### Data to examine
┌──

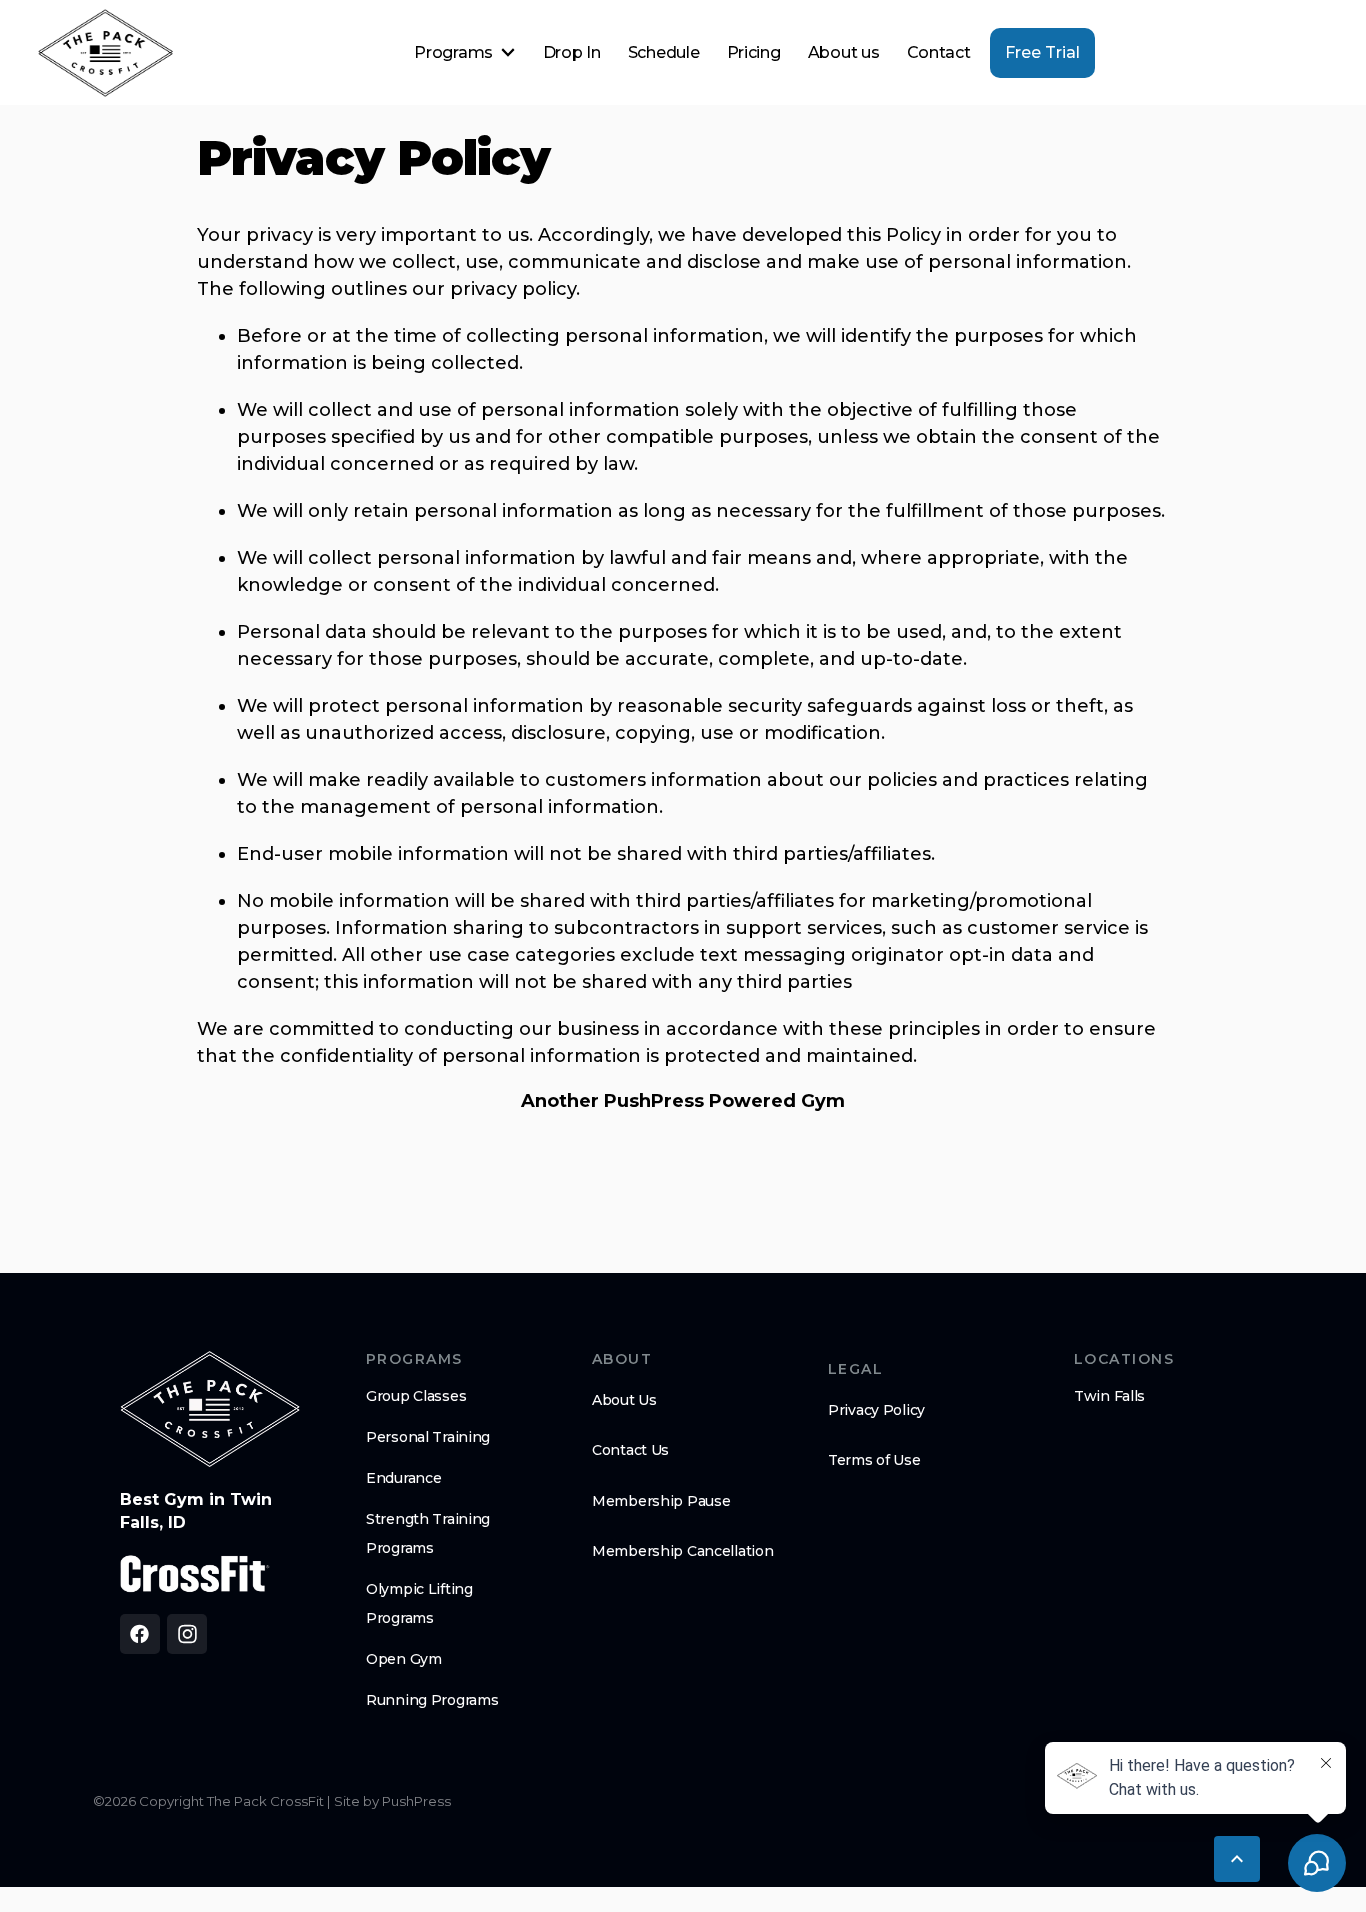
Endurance (403, 1478)
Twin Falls (1109, 1396)
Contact (939, 52)
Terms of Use (874, 1460)
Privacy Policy (876, 1410)
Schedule (663, 52)
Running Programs (432, 1700)
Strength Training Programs (428, 1533)
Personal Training (428, 1437)
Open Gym (404, 1659)
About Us (624, 1400)
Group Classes (416, 1396)
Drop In (572, 52)
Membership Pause (661, 1501)
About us (843, 52)
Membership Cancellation (683, 1551)
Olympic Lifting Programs (419, 1603)
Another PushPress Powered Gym (683, 1101)
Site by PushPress (392, 1801)
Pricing (754, 52)
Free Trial (1042, 52)
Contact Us (630, 1450)
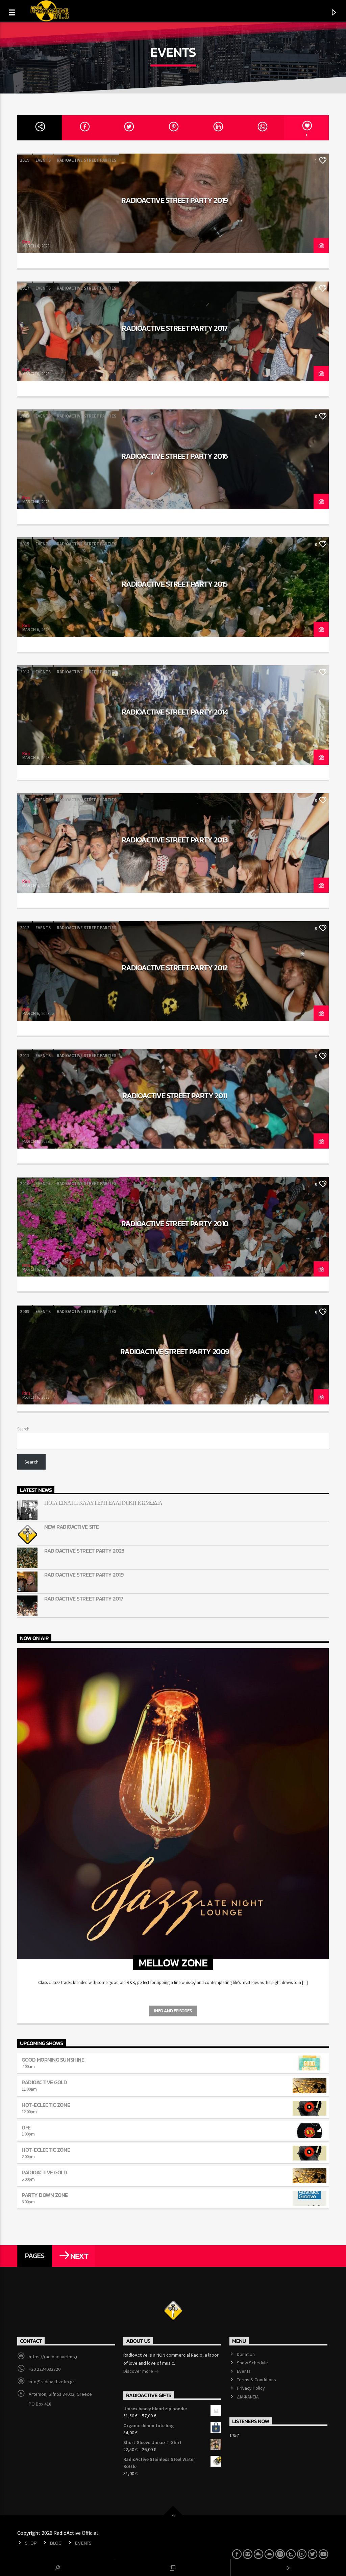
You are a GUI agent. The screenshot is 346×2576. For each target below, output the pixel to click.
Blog (55, 2543)
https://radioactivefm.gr (53, 2357)
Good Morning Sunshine (53, 2060)
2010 (24, 1183)
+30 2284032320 (44, 2369)
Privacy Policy (251, 2388)
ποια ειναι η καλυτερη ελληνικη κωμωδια (103, 1503)
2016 (24, 416)
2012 (24, 928)
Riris (26, 242)
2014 (24, 672)
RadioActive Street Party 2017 (175, 328)
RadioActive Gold (44, 2082)
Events (43, 160)
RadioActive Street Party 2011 (174, 1095)
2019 (24, 160)
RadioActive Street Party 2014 (175, 712)
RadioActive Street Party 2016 (174, 456)
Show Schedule (252, 2363)
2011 (24, 1055)
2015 (24, 544)
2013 (24, 800)
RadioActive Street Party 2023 (84, 1551)
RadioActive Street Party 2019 (174, 200)
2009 (24, 1311)
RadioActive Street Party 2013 (175, 840)
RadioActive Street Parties (86, 160)
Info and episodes (173, 2011)
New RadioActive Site (71, 1527)
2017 (24, 288)
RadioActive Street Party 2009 (174, 1351)
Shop (30, 2543)
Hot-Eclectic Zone (46, 2105)
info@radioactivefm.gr (51, 2382)
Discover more (138, 2371)
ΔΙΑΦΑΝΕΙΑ (248, 2397)
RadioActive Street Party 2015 (175, 584)
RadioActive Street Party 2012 (175, 967)
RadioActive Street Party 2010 (174, 1223)
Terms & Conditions (256, 2380)
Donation (246, 2354)
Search (23, 1428)
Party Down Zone (45, 2195)
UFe (26, 2127)
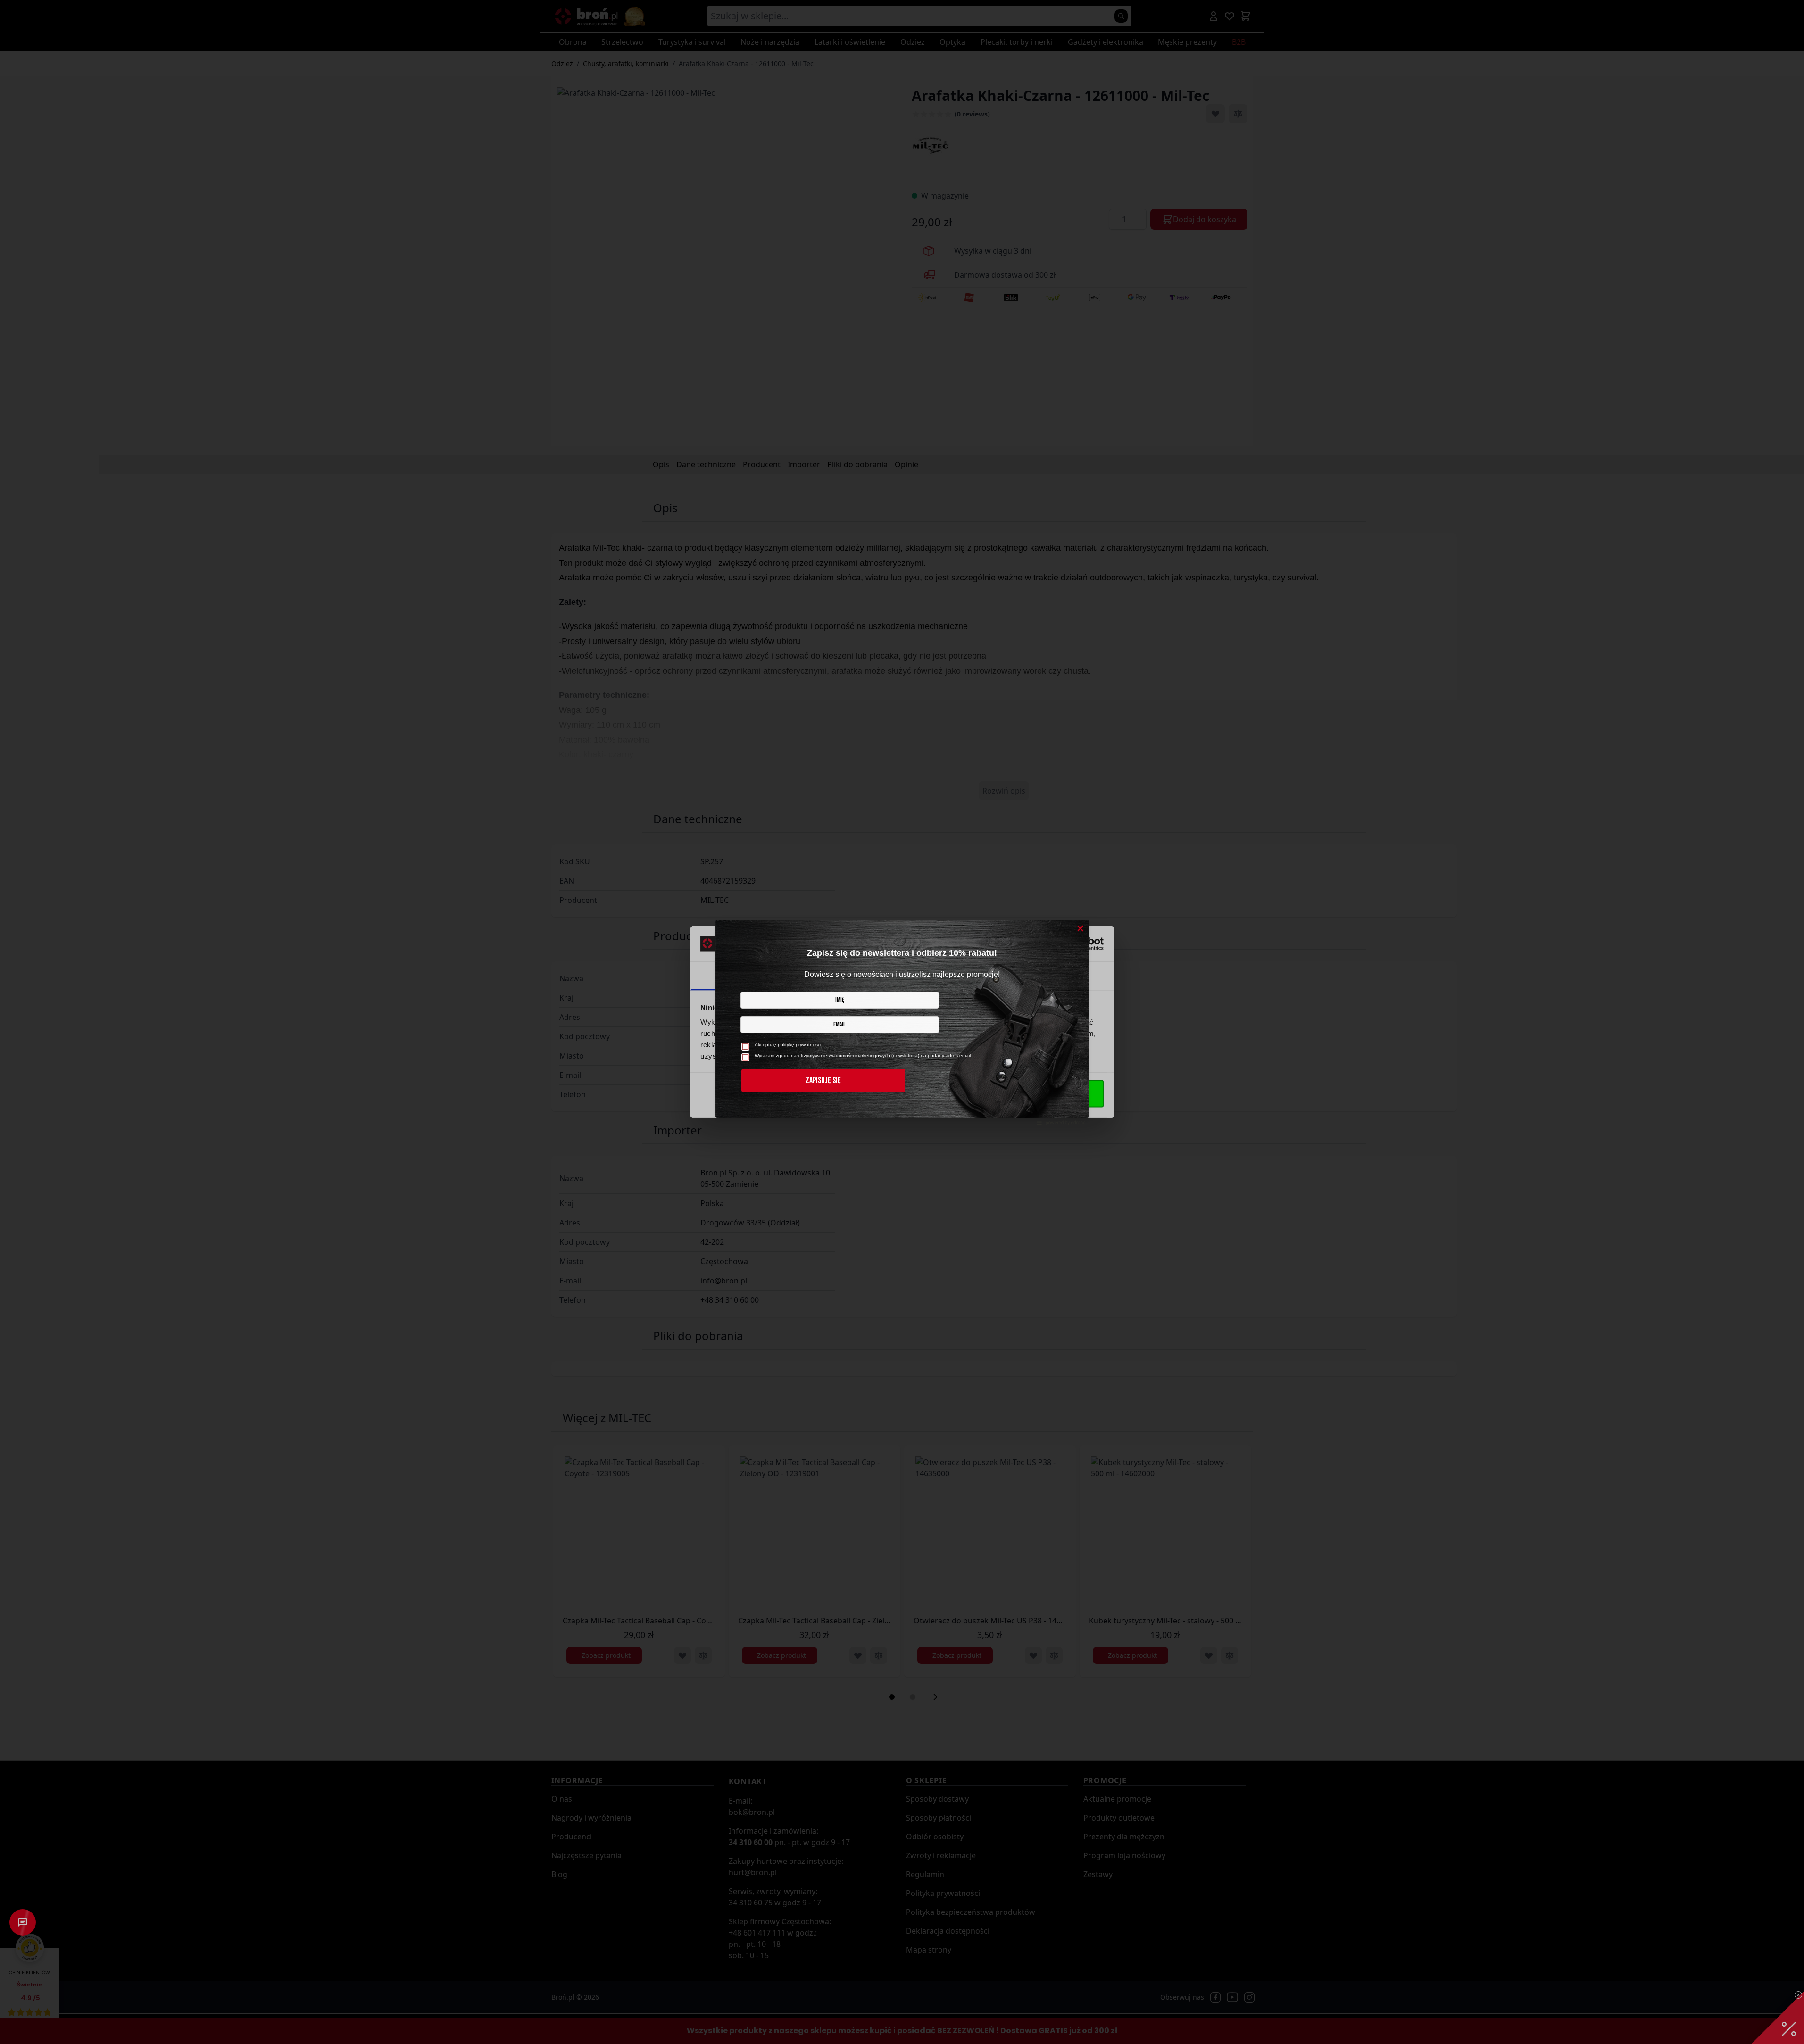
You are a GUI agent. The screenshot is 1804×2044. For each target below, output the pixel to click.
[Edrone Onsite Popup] (902, 1022)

└──

### What you will do
Write out all of the records above. Keep them exact and leave out the pictures.

### Exercise output
Endurance (403, 1478)
Twin Falls (1109, 1396)
Contact (939, 52)
Terms of Use (874, 1460)
Privacy Policy (876, 1410)
Schedule (663, 52)
Running Programs (432, 1700)
Strength Training Programs (428, 1533)
Personal Training (428, 1437)
Open Gym (404, 1659)
About Us (624, 1400)
Group Classes (416, 1396)
Drop In (572, 52)
Membership Pause (661, 1501)
About us (843, 52)
Membership Cancellation (683, 1551)
Olympic Lifting Programs (419, 1603)
Another PushPress Powered Gym (683, 1101)
Site by PushPress (392, 1801)
Pricing (754, 52)
Free Trial (1042, 52)
Contact Us (630, 1450)
You are a GUI agent. The screenshot is 346×2576. For each target below, output the pixel to click.
Blog (55, 2543)
https://radioactivefm.gr (53, 2357)
Good Morning Sunshine (53, 2060)
2010 (24, 1183)
+30 2284032320 (44, 2369)
Privacy Policy (251, 2388)
ποια ειναι η καλυτερη ελληνικη κωμωδια (103, 1503)
2016 (24, 416)
2012 (24, 928)
Riris (26, 242)
2014 (24, 672)
RadioActive Street Party 2017 (175, 328)
RadioActive Gold (44, 2082)
Events (43, 160)
RadioActive Street Party 2011 (174, 1095)
2019 (24, 160)
RadioActive Street Party 2014 (175, 712)
RadioActive Street Party 2016 (174, 456)
Show Schedule (252, 2363)
2011 (24, 1055)
2015 (24, 544)
2013 (24, 800)
RadioActive Street Party 2023 (84, 1551)
RadioActive Street Party 2019 (174, 200)
2009 (24, 1311)
RadioActive Street Party 2013 (175, 840)
RadioActive Street Parties (86, 160)
Info and episodes (173, 2011)
New RadioActive Site (71, 1527)
2017 (24, 288)
RadioActive Street Party 2009 (174, 1351)
Shop (30, 2543)
Hot-Eclectic Zone (46, 2105)
info@radioactivefm.gr (51, 2382)
Discover more (138, 2371)
ΔΙΑΦΑΝΕΙΑ (248, 2397)
RadioActive Street Party 2015 (175, 584)
RadioActive Street Party 2012 (175, 967)
RadioActive Street Party 2010 (174, 1223)
Terms & Conditions (256, 2380)
Donation (246, 2354)
Search (23, 1428)
Party Down Zone (45, 2195)
UFe (26, 2127)
You are a GUI agent. The screenshot is 1804×2044. For each target below, output the pixel to click.
[Edrone Onsite Popup] (902, 1022)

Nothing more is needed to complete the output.